* Begin Records *

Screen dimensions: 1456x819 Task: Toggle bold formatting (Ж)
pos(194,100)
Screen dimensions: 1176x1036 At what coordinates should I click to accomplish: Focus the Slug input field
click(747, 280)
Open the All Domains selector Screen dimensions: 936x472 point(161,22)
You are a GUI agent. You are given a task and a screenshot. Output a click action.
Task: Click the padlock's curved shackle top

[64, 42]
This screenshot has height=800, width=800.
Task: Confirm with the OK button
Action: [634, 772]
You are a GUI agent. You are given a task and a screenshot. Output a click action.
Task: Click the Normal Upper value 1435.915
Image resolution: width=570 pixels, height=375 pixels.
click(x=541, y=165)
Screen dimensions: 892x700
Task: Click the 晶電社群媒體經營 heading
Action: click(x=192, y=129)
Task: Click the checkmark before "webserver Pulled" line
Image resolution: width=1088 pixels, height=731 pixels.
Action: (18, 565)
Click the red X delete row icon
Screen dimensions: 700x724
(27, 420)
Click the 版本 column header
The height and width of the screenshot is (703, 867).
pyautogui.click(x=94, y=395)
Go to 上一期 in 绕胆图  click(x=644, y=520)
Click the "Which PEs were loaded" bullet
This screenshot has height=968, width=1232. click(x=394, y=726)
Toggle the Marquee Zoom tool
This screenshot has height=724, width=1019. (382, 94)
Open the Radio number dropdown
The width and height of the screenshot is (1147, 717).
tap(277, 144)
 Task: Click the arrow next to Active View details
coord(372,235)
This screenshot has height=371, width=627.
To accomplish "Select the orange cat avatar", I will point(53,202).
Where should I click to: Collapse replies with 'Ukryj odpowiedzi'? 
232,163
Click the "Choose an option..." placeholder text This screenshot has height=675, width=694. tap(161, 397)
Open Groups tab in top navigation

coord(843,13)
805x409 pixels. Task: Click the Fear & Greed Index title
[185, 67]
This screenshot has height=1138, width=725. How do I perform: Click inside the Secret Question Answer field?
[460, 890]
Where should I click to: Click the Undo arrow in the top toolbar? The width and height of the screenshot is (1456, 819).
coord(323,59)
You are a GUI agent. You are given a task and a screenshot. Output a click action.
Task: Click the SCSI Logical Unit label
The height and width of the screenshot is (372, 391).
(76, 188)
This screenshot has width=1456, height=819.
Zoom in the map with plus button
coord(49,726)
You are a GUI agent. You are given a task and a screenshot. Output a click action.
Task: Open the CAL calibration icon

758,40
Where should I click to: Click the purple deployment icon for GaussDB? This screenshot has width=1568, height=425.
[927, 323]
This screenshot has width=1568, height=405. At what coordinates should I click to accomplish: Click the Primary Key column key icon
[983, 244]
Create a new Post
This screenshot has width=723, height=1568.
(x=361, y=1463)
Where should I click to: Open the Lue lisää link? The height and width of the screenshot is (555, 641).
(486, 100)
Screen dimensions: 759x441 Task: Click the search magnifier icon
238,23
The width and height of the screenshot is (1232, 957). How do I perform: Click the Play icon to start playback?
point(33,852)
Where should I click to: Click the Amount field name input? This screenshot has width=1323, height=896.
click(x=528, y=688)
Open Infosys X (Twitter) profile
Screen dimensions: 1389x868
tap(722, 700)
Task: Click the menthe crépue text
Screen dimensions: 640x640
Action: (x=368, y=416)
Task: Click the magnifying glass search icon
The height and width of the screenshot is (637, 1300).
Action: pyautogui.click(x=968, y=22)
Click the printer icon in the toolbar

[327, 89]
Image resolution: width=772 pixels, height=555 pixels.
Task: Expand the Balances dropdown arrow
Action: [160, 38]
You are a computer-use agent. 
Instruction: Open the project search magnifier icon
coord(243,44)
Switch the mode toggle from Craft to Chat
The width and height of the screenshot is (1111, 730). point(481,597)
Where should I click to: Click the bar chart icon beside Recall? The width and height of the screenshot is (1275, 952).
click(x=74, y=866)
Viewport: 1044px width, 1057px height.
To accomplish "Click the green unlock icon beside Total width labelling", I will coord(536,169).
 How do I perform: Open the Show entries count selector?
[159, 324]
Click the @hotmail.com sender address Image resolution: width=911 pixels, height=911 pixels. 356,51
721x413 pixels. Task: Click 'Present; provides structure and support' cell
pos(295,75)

* End Records *

Rewrite all the items above, putting "interface agent" wherever "GUI agent" appears and leaving everything else unchanged.

▸ Response to this exercise
Screen dimensions: 1456x819 Task: Toggle bold formatting (Ж)
pos(194,100)
Screen dimensions: 1176x1036 At what coordinates should I click to accomplish: Focus the Slug input field
click(747, 280)
Open the All Domains selector Screen dimensions: 936x472 point(161,22)
You are a interface agent. You are given a task and a screenshot. Output a click action.
Task: Click the padlock's curved shackle top

[64, 42]
This screenshot has height=800, width=800.
Task: Confirm with the OK button
Action: [634, 772]
You are a interface agent. You are given a task and a screenshot. Output a click action.
Task: Click the Normal Upper value 1435.915
Image resolution: width=570 pixels, height=375 pixels.
click(x=541, y=165)
Screen dimensions: 892x700
Task: Click the 晶電社群媒體經營 heading
Action: click(x=192, y=129)
Task: Click the checkmark before "webserver Pulled" line
Image resolution: width=1088 pixels, height=731 pixels.
Action: (18, 565)
Click the red X delete row icon
Screen dimensions: 700x724
(27, 420)
Click the 版本 column header
The height and width of the screenshot is (703, 867).
pyautogui.click(x=94, y=395)
Go to 上一期 in 绕胆图  click(x=644, y=520)
Click the "Which PEs were loaded" bullet
This screenshot has height=968, width=1232. click(x=394, y=726)
Toggle the Marquee Zoom tool
This screenshot has height=724, width=1019. (382, 94)
Open the Radio number dropdown
The width and height of the screenshot is (1147, 717).
tap(277, 144)
 Task: Click the arrow next to Active View details
coord(372,235)
This screenshot has height=371, width=627.
To accomplish "Select the orange cat avatar", I will point(53,202).
Where should I click to: Collapse replies with 'Ukryj odpowiedzi'? 
232,163
Click the "Choose an option..." placeholder text This screenshot has height=675, width=694. tap(161, 397)
Open Groups tab in top navigation

coord(843,13)
805x409 pixels. Task: Click the Fear & Greed Index title
[185, 67]
This screenshot has height=1138, width=725. How do I perform: Click inside the Secret Question Answer field?
[460, 890]
Where should I click to: Click the Undo arrow in the top toolbar? The width and height of the screenshot is (1456, 819).
coord(323,59)
You are a interface agent. You are given a task and a screenshot. Output a click action.
Task: Click the SCSI Logical Unit label
The height and width of the screenshot is (372, 391).
(76, 188)
This screenshot has width=1456, height=819.
Zoom in the map with plus button
coord(49,726)
You are a interface agent. You are given a task and a screenshot. Output a click action.
Task: Open the CAL calibration icon

758,40
Where should I click to: Click the purple deployment icon for GaussDB? This screenshot has width=1568, height=425.
[927, 323]
This screenshot has width=1568, height=405. At what coordinates should I click to accomplish: Click the Primary Key column key icon
[983, 244]
Create a new Post
This screenshot has width=723, height=1568.
(x=361, y=1463)
Where should I click to: Open the Lue lisää link? The height and width of the screenshot is (555, 641).
(486, 100)
Screen dimensions: 759x441 Task: Click the search magnifier icon
238,23
The width and height of the screenshot is (1232, 957). How do I perform: Click the Play icon to start playback?
point(33,852)
Where should I click to: Click the Amount field name input? This screenshot has width=1323, height=896.
click(x=528, y=688)
Open Infosys X (Twitter) profile
Screen dimensions: 1389x868
tap(722, 700)
Task: Click the menthe crépue text
Screen dimensions: 640x640
Action: (x=368, y=416)
Task: Click the magnifying glass search icon
The height and width of the screenshot is (637, 1300).
Action: pyautogui.click(x=968, y=22)
Click the printer icon in the toolbar

[327, 89]
Image resolution: width=772 pixels, height=555 pixels.
Task: Expand the Balances dropdown arrow
Action: [160, 38]
You are a computer-use agent. 
Instruction: Open the project search magnifier icon
coord(243,44)
Switch the mode toggle from Craft to Chat
The width and height of the screenshot is (1111, 730). point(481,597)
Where should I click to: Click the bar chart icon beside Recall? The width and height of the screenshot is (1275, 952).
click(x=74, y=866)
Viewport: 1044px width, 1057px height.
To accomplish "Click the green unlock icon beside Total width labelling", I will coord(536,169).
 How do I perform: Open the Show entries count selector?
[159, 324]
Click the @hotmail.com sender address Image resolution: width=911 pixels, height=911 pixels. 356,51
721x413 pixels. Task: Click 'Present; provides structure and support' cell
pos(295,75)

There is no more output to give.